Its pointless having the rule when if you say you have a budget of £1000, people will just try and sell you a £300 domain for £950. I've even had domains offered to me for deliberately very close to my budget, when the exact same domain had been posted for sale (by the same person) for a third of the price in another thread not long before it
A potential buyer can't win. Post a specific budget and some Acorn members try and scam you. Don't post a budget and you're going to get flooded with offers for £50 turds and/or domains you can't afford.
Equally it's no good sending over domains when the poster only has £70 to spend.
I think the rule should be enforced rigidly.
So how do you suggest buyers avoid getting ripped off then?
The only realistic way you can get domains sent to you at their real prices, rather than 'priced to suit your budget',
Don't pay anymore than you think the domain is worth to you and your business
Easy![]()
Don't pay anymore than you think the domain is worth to you and your business
Easy![]()
What's a real price?
It's all subjective to the buyer and seller and their own particular needs and requirements at that moment in time
It's not about that though is it. Even if you think domain.co.uk is worth £1,000 to you and you have a £1,000 budget. Should you pay £1,000 for it when it's up for sale in a different thread for £500?
It's not about that though is it. Even if you think domain.co.uk is worth £1,000 to you and you have a £1,000 budget. Should you pay £1,000 for it when it's up for sale in a different thread for £500?
Sure, but you then just waste a load of time and effort trying to deal with the people who're messing about like I described.
In a way yes.... but to me if you offer something for sale for £200 and get no buyers, then a week later someone posts a 'wanted' thread and says they've got a £1000 budget, you can't then offer the £200 domain for £900+. Thats not the 'real' price no matter how you look at it. its the 'scam' price.

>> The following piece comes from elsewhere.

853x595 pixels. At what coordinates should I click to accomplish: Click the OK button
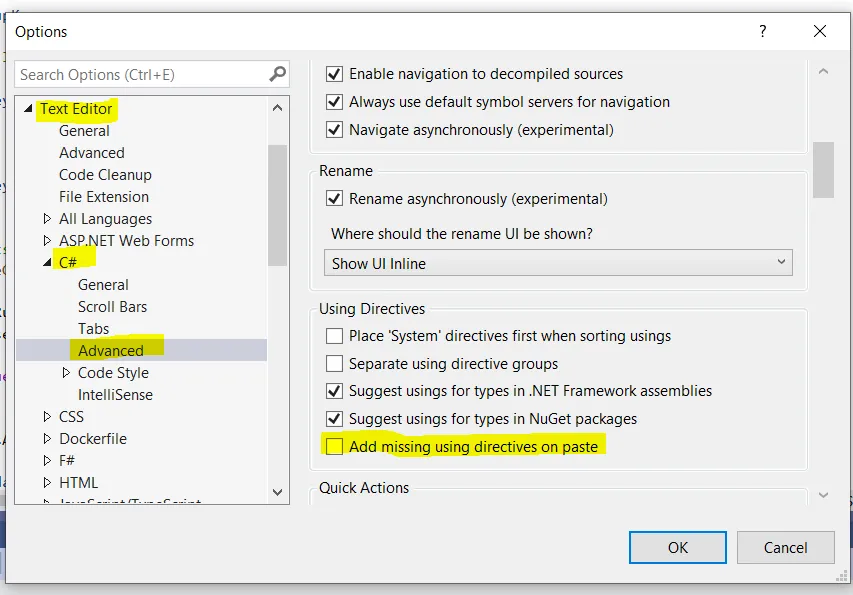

In a way yes.... but to me if you offer something for sale for £200 and get no buyers, then a week later someone posts a 'wanted' thread and says they've got a £1000 budget, you can't then offer the £200 domain for £900+. Thats not the 'real' price no matter how you look at it. its the 'scam' price.
Timing is everything
If you have an £1000 budget and someone posts the perfect domain you want for £900 then that's great isn't it
You can't worry about what they were offering it for last week
Maybe last week they had bills to pay, the domain didn't sell, the put some money together from somewhere else and now aren't in such a rush.

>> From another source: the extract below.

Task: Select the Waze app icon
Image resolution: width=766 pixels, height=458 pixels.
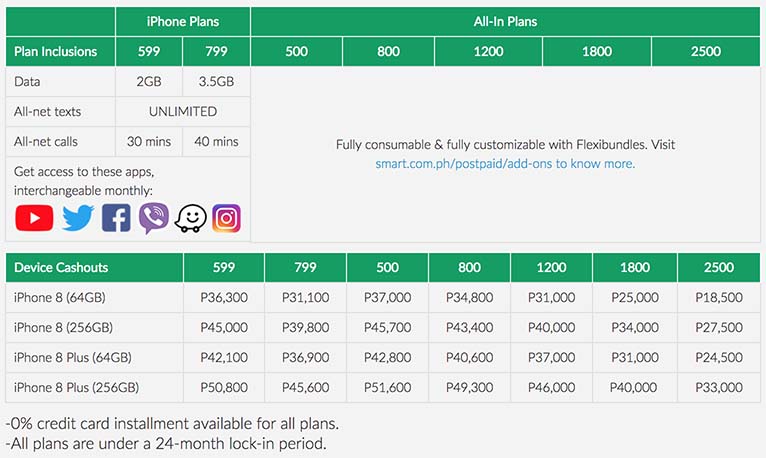Action: click(x=191, y=218)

Or maybe they're just greedy
But if you get offered it for £900, then see they offered it for £200 the week before, chances are you can talk them down to back around near their previous asking price.
If you're talking 10 or 20% out or whatever then sure it could have been down to circumstances and needing to sell or whatever. If you're talking several multiples of the original price, then its just someone taking the piss.
Yes but why should you have to? I'd prefer not to have to assume a seller is trying to scam me, and need to go research what they've tried to sell the domain name for in the past :lol:
It's funny, people seem to complain no matter which way the price moves, up or down. In another recent thread there was the issue that stuff was later sold off cheaper than offers that were turned down or even ignored at the time as being too low, with the complaint being why didn't the seller respond to earlier overtures...
As others have said, nobody has a gun to the buyer's head. If the domain being offered to them makes sense at the price it is proposed at and fits within their budget, and it works better than other alternatives, then why does it matter what it was offered at before?
Try walking into a store a week after their "50% off everything" sale ends and buying at a 50% discount - they'll show you the door!